I grew up on the Hayward Fault in the Bay Area and apparently lived on the principle that ignorance is bliss. These days, I'm a little better prepared, but not much. Having essentials available is always a good idea. Our next house is being designed with a safe room in the event of a natural disaster.

Jean Henry Mead said...

Good advice for anyone, no matter where we live.

Anonymous said...


Thanks for sharing your experience. I have given it some thought and I could get by with a very small case -- just big enough to hold photocopies of credit cards, ATM card, birth certificate, insurance cards, some e-mail addresses, etc. Also a few CDs of photos I don't want to lose.

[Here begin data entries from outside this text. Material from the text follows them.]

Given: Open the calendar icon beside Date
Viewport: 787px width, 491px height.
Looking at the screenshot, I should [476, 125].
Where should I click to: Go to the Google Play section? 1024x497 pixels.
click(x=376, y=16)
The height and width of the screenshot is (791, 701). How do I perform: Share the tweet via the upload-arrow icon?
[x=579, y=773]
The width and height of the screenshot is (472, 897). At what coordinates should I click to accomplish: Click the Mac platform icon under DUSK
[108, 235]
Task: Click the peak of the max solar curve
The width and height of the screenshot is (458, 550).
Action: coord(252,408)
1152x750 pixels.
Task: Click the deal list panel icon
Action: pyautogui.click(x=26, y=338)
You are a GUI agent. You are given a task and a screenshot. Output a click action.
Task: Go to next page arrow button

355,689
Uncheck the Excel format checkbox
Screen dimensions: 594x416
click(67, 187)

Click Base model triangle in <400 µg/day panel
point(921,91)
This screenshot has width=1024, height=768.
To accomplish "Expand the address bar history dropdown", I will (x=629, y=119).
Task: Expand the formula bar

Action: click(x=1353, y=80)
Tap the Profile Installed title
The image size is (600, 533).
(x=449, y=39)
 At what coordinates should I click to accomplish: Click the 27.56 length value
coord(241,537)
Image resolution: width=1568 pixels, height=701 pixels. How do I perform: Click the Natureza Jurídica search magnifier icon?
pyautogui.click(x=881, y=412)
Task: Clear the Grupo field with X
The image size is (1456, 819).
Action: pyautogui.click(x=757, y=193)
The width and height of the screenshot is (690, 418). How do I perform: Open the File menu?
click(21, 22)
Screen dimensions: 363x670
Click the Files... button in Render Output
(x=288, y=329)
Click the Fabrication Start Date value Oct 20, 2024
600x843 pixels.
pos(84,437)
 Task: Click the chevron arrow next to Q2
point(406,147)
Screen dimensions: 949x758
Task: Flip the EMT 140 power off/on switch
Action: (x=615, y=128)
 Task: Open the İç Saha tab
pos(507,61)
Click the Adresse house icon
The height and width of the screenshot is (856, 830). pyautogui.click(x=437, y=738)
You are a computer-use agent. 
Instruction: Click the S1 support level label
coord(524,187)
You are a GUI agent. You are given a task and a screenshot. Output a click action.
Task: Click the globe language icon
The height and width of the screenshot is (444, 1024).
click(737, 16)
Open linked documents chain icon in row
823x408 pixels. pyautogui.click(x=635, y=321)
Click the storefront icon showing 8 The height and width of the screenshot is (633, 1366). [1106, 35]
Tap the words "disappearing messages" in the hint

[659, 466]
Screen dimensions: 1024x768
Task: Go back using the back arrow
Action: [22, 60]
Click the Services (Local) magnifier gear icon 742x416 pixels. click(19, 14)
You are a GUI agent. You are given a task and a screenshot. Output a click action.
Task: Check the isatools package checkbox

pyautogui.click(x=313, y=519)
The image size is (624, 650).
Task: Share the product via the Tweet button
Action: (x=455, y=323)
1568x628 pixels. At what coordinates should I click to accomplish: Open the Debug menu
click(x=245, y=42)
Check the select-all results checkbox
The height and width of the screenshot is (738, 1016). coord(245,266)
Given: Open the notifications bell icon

It's just another project I don't need, but something I must do. Thanks for the nudge!

Anonymous said...

What a great idea -- a safe room! Since I live in an apartment the best I can do is a big walk-in closet.

Anonymous said...

It's the oddest thing. Our tornados seem to track right down I-40. Newscasters have progress markers down to the street location and minutes and seconds. So far -- knock on wood -- the closest the storm path gets to my street is "the Xerox plant" a few miles over by the freeway. That poor Xerox plant. It's a huge building and I'll bet they have a storm shelter in the basement.

Jaden Terrell said...

I need to do something like this. Only the first things we would have to take would be 3 dogs, a cat, and 2 parrots.